HC AMBRÌ PIOTTA
Obiettivi? Il coraggio di dichiararli
Pubblicato il 11.09.2026 07:01
di Marco Maffioletti
Gli obiettivi di ogni squadra? Sono un classicone prima di ogni inizio di stagione. Più basso lo poni, meno è di base la pressione o l’aspettativa. Ci sono dei veri maestri nel fare dello understatement, proprio perché l’asticella meno alta è decisamente più comoda da superare. Un po’ a sorpresa, qualche settimana fa, il direttore sportivo dell’Ambrì Lars Weibel ha affermato che l’obiettivo dei biancoblù è di centrare il postseason, ovvero arrivare almeno al decimo posto. Ha esagerato? Ha sbagliato? Per nulla, ha fatto bene a indicare questo traguardo, sinonimo di play-in. In una lega a 14 squadre, con le prime 10 che possono partecipare ai giochi che contano, sarebbe stato poco accattivante e riduttivo indicare di evitare i playout rispettivamente di centrare la salvezza. Si sarebbe dato il messaggio sbagliato ai giocatori e più in generale alla piazza e all’intero ambiente leventinese. Meglio semmai far cadere l’asticella alta piuttosto che superarne una bassa. Si potrà parlare di fallimento in caso di mancato raggiungimento dell’obiettivo indicato dal 52enne? Non necessariamente, dipende appunto dal piazzamento che De Luca e soci raggiungeranno e come lo otterranno, rimanendo consci oltretutto che per l’Ambrì centrare la decima piazza sarà veramente molto difficile. Mancare un obiettivo lusinghiero non è quasi mai motivo di vergogna, specialmente se si è dato tutto per tentare di raggiungerlo.
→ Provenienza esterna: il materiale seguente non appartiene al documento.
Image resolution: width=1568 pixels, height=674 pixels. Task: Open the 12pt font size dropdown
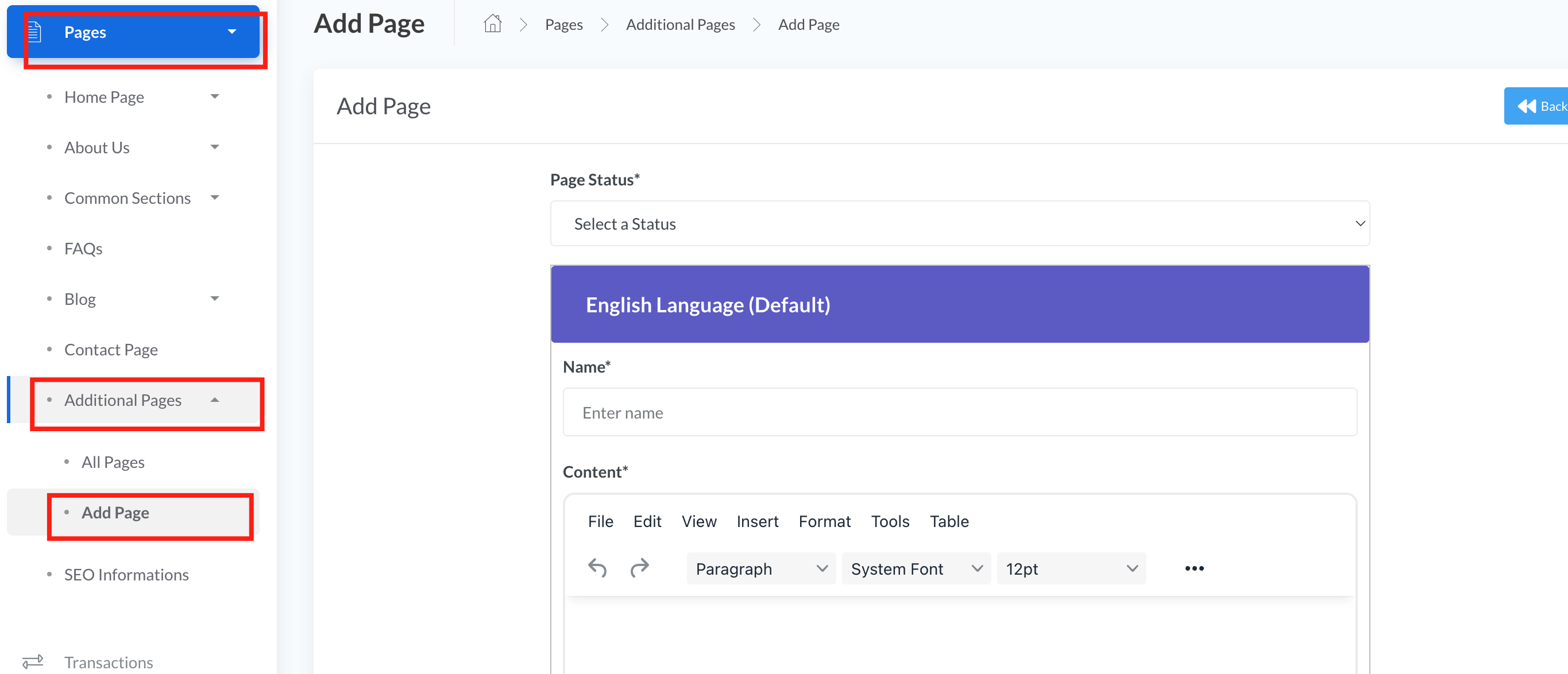point(1071,568)
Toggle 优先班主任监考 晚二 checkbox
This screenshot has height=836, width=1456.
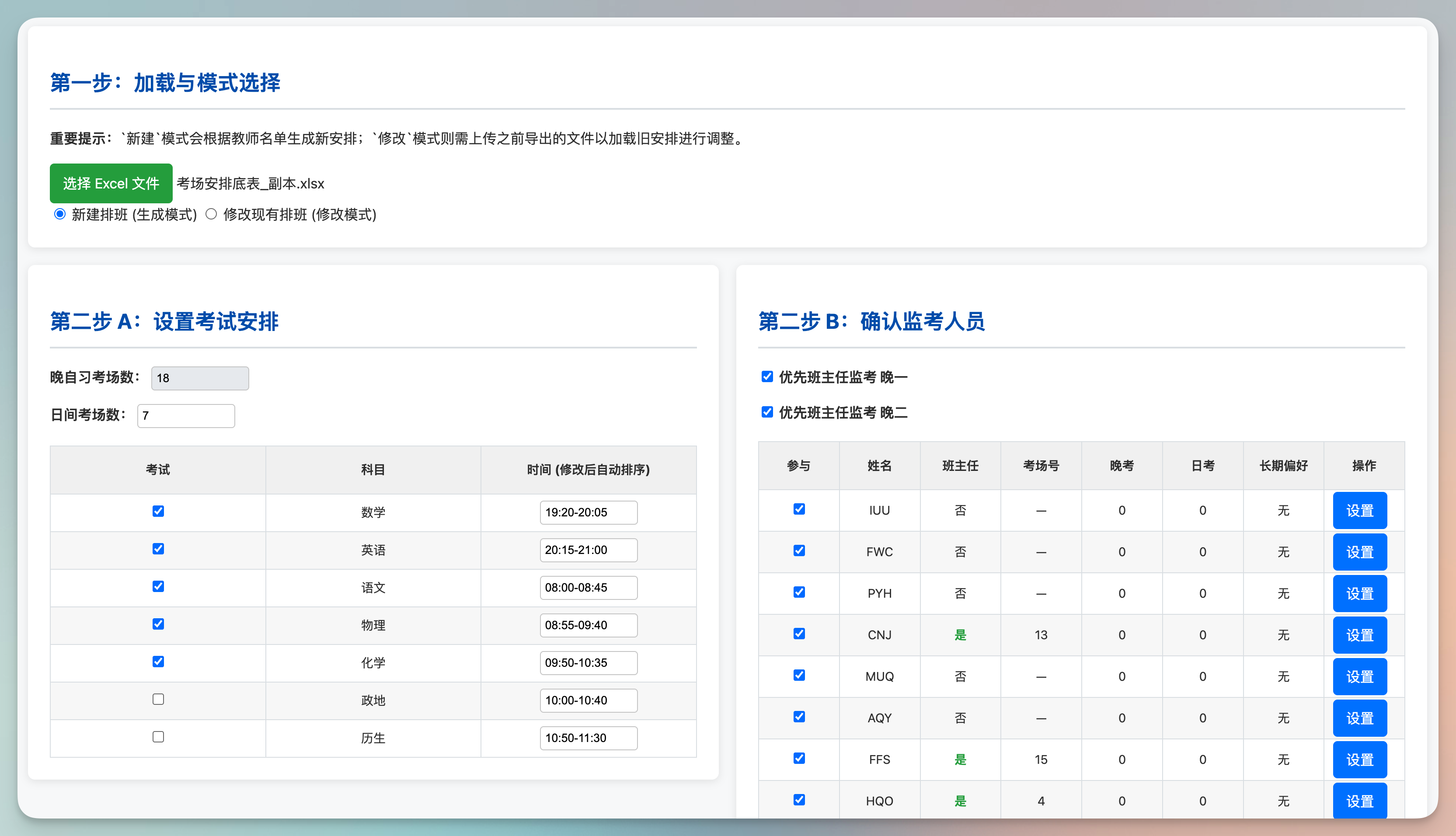(767, 412)
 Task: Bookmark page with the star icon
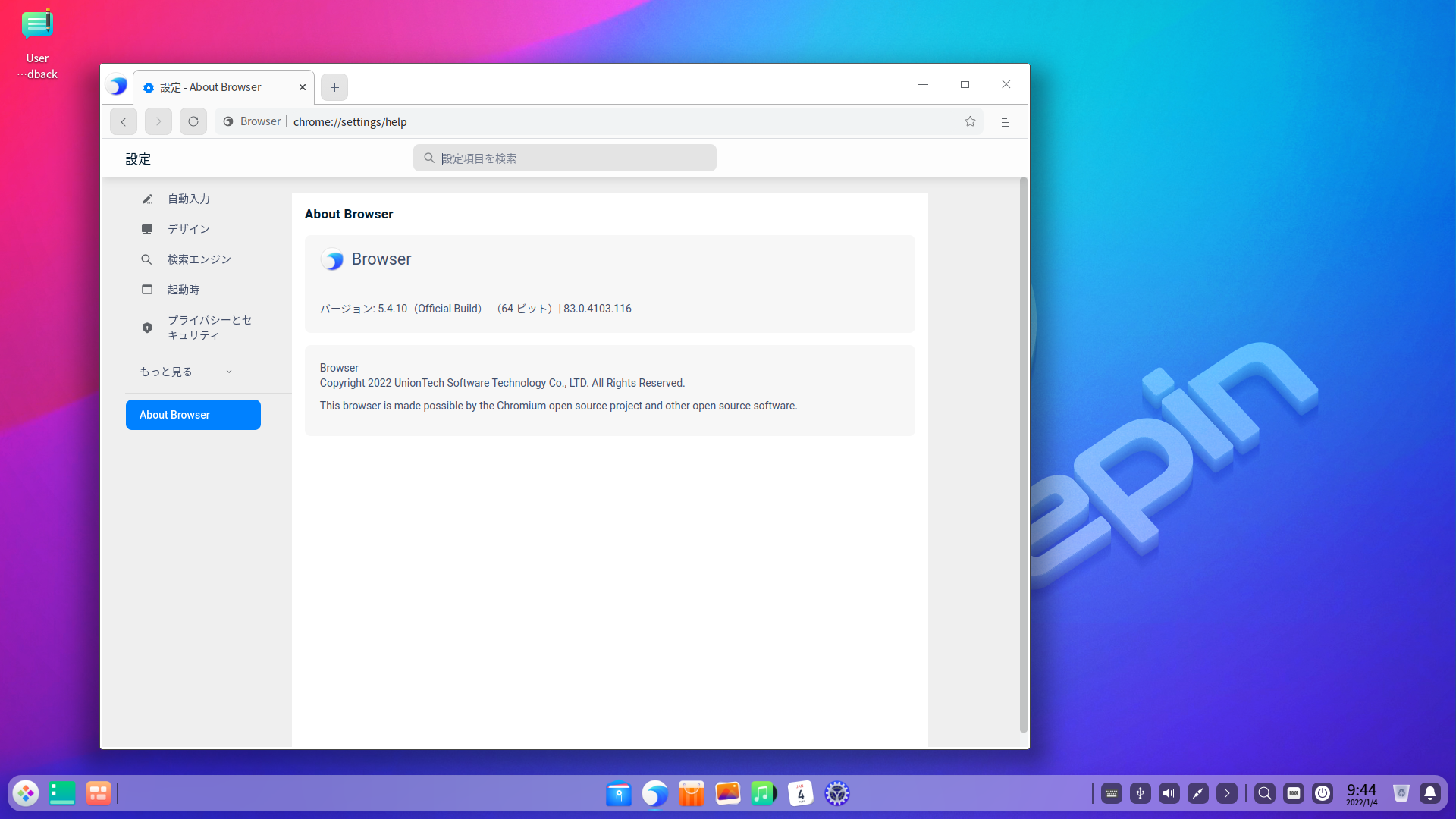point(970,121)
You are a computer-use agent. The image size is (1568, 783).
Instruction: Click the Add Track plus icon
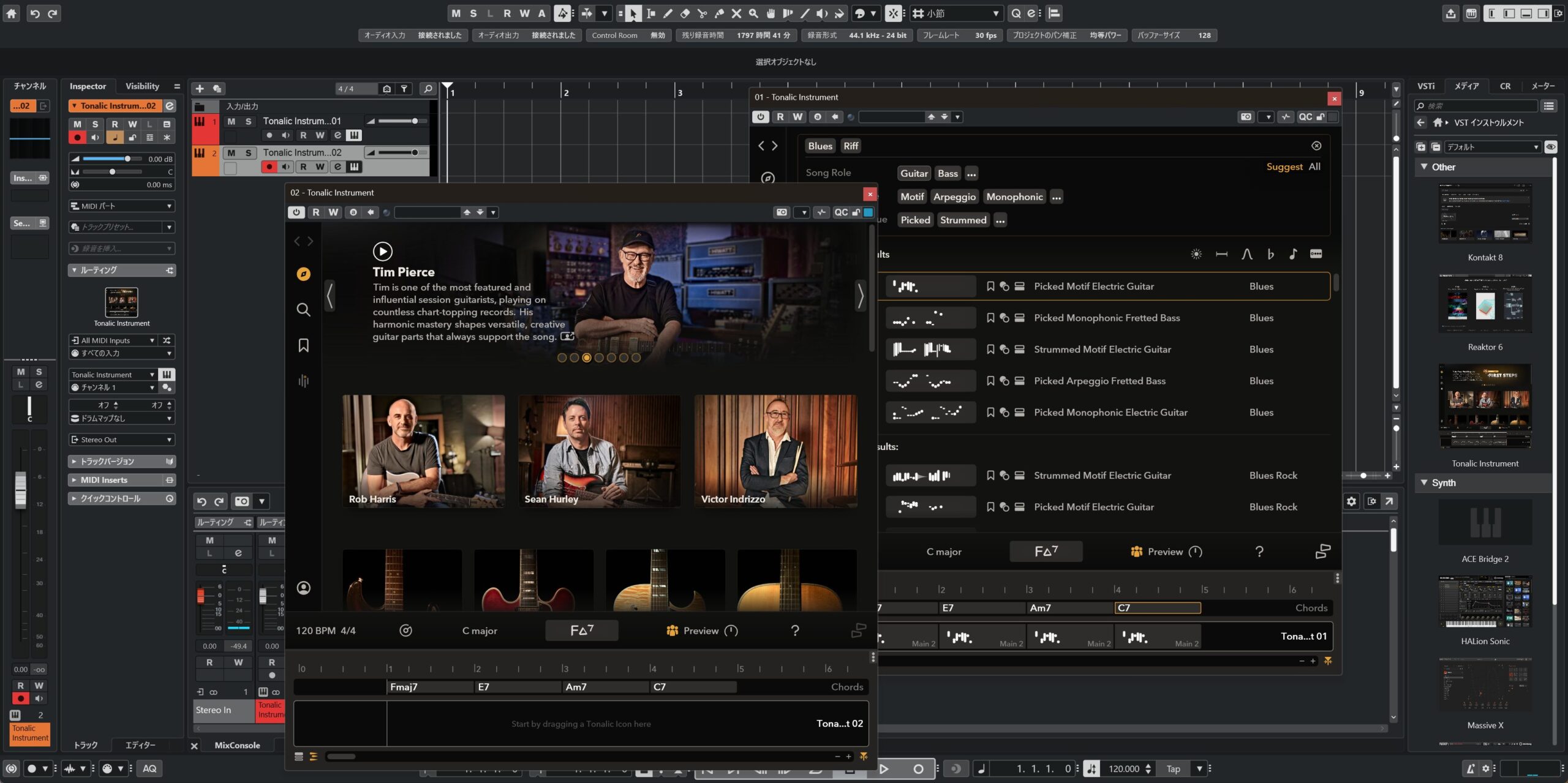(199, 89)
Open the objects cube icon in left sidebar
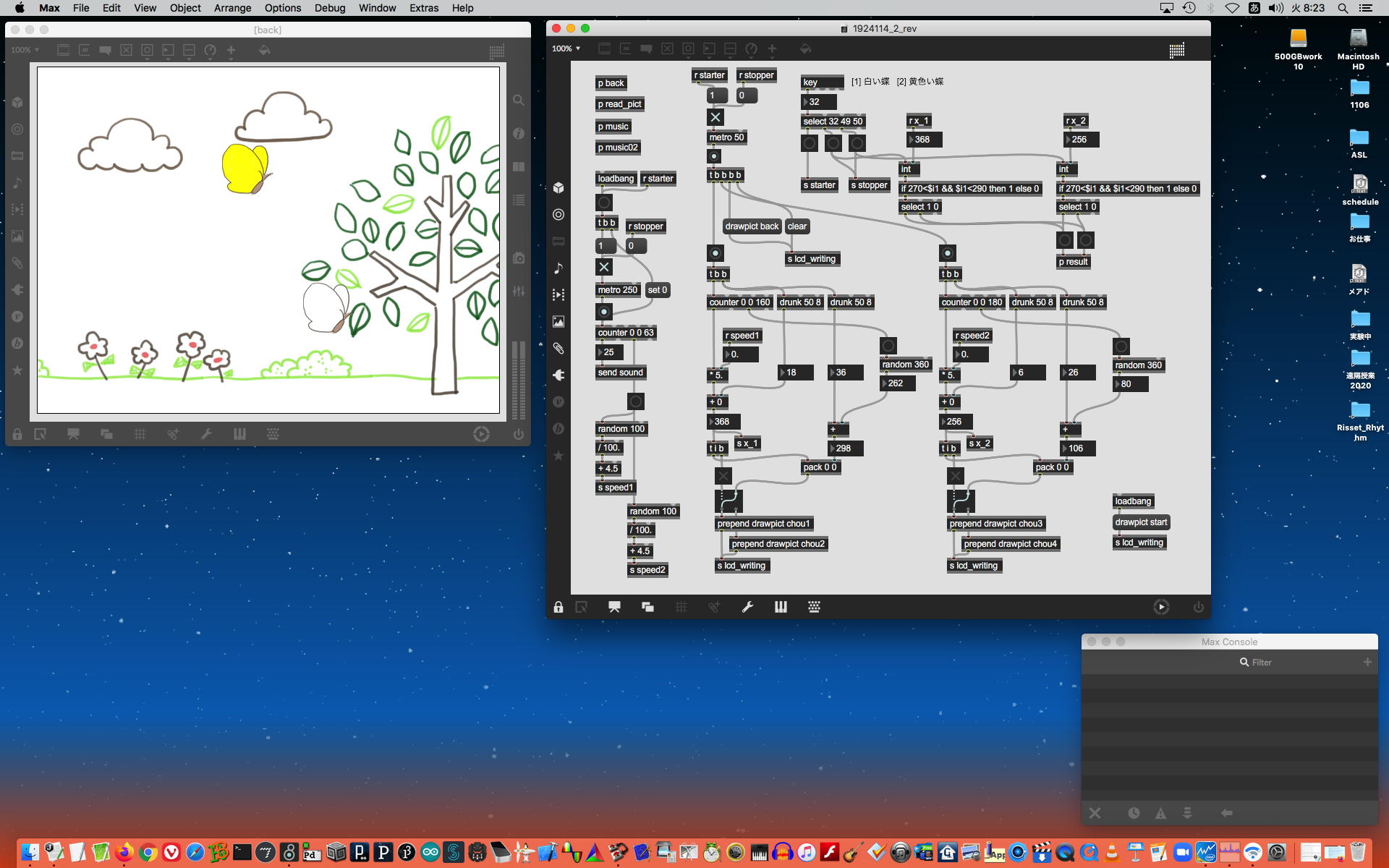Screen dimensions: 1389x868 558,188
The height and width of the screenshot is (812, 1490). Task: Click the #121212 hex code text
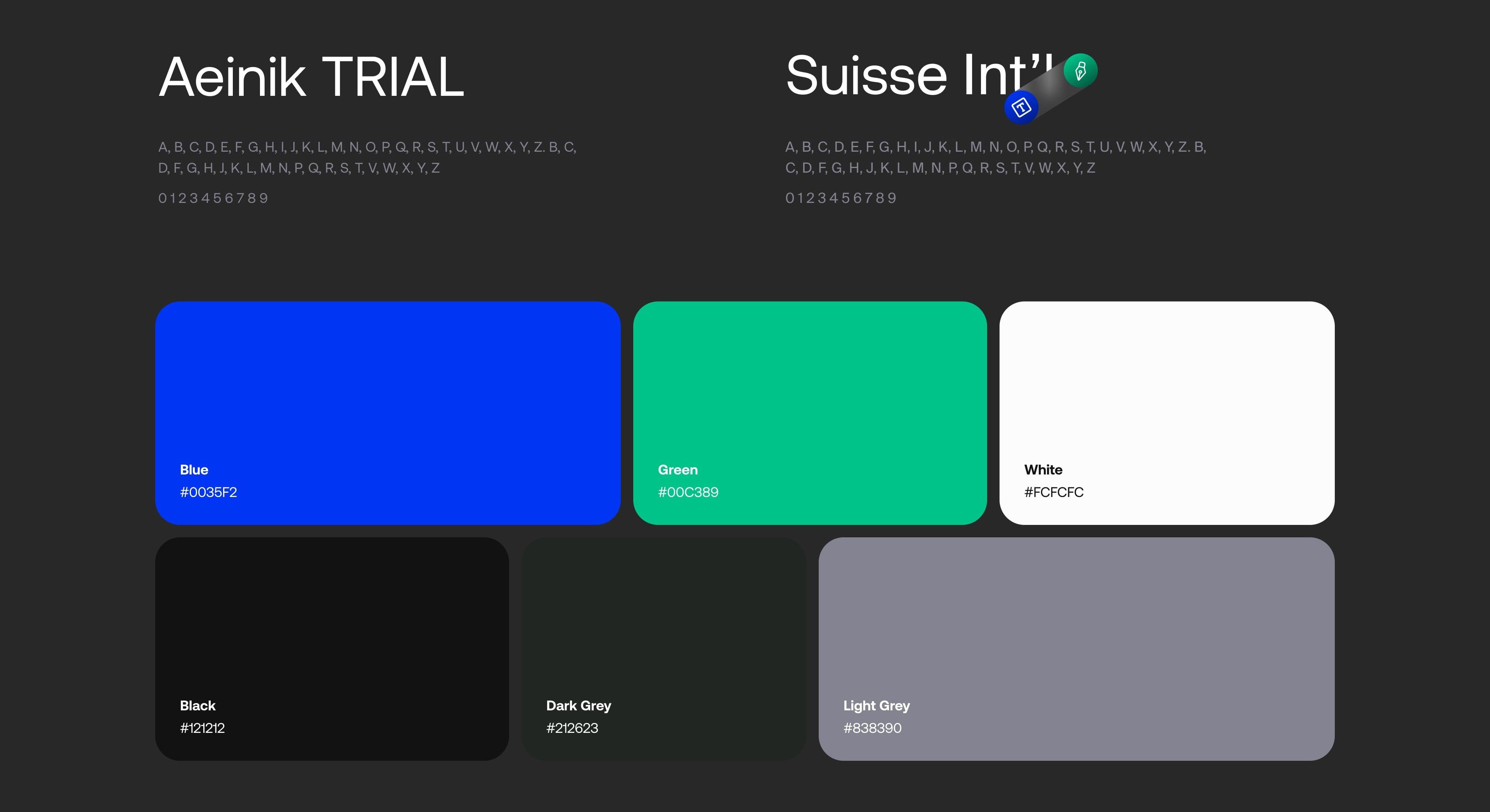point(202,728)
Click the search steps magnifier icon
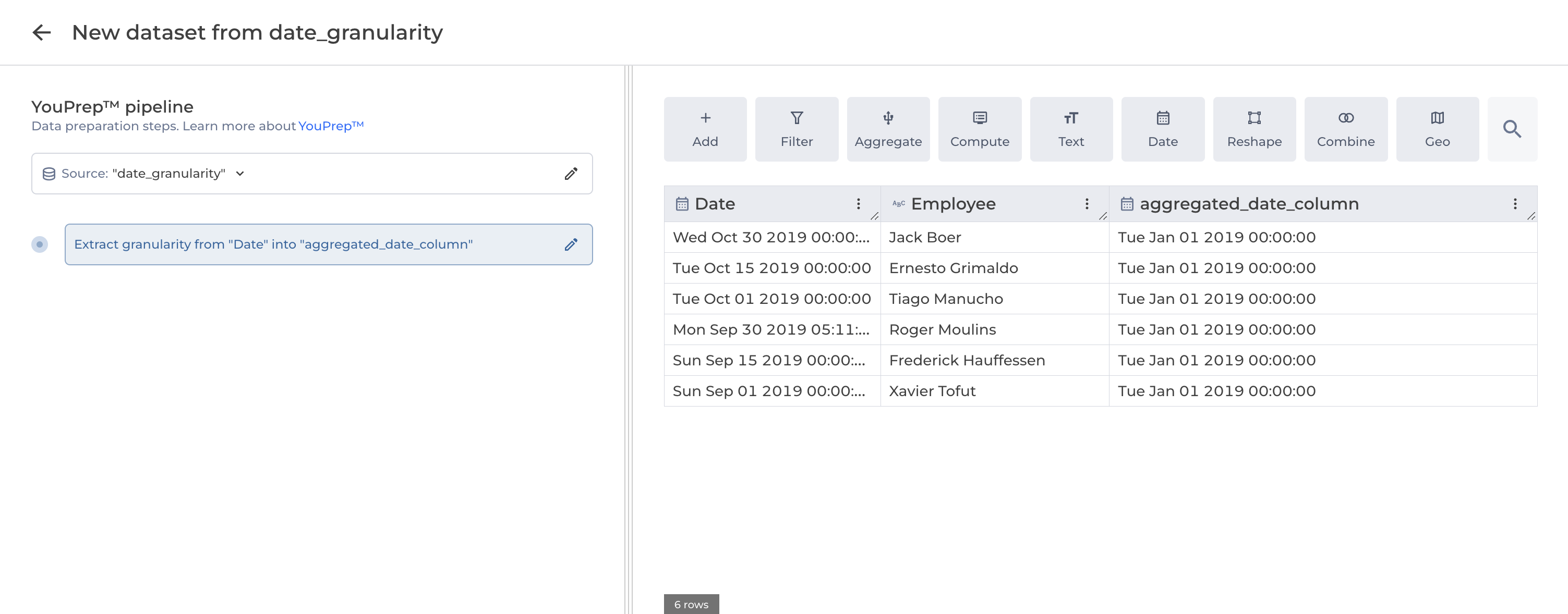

Ecco perché in fondo gli obiettivi fanno sì parte del gioco, ma non bisogna nemmeno dargli troppa importanza o peso, anche perché l’indole alla fine è praticamente uguale per tutti: qualsiasi professionista scende in pista ogni sera con l’obiettivo di vincere, poco importa se s’indossa la casacca dello ZSC o dell’HCAP.